» Aim of the exercise: From the entries that follow, copy each line in which "chat" appears.

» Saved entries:
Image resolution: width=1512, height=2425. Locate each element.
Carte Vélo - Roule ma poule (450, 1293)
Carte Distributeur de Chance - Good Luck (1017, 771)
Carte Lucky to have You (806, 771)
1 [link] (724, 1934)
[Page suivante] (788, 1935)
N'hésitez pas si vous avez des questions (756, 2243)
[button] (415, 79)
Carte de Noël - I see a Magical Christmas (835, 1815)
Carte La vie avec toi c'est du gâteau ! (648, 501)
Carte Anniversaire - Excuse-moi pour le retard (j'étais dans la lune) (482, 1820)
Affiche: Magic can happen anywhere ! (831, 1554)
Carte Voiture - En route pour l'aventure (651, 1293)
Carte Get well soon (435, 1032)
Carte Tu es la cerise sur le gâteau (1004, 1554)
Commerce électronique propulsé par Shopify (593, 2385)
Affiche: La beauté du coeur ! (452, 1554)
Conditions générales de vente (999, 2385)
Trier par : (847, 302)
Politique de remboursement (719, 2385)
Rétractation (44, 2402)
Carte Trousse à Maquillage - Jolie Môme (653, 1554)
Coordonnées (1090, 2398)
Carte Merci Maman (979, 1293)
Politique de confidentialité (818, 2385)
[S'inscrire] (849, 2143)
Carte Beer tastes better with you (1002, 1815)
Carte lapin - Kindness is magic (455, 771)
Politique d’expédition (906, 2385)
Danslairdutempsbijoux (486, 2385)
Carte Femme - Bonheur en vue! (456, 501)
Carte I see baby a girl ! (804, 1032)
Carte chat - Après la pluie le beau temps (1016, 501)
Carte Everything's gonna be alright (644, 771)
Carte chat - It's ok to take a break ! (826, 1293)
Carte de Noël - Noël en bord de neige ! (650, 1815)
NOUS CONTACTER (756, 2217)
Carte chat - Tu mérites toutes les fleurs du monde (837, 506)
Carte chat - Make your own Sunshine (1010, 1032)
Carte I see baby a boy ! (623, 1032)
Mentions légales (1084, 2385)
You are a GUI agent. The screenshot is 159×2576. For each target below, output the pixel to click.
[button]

» Answer space:
Carte chat - Après la pluie le beau temps (1016, 501)
Carte chat - It's ok to take a break ! (826, 1293)
Carte chat - Tu mérites toutes les fleurs du monde (837, 506)
Carte chat - Make your own Sunshine (1010, 1032)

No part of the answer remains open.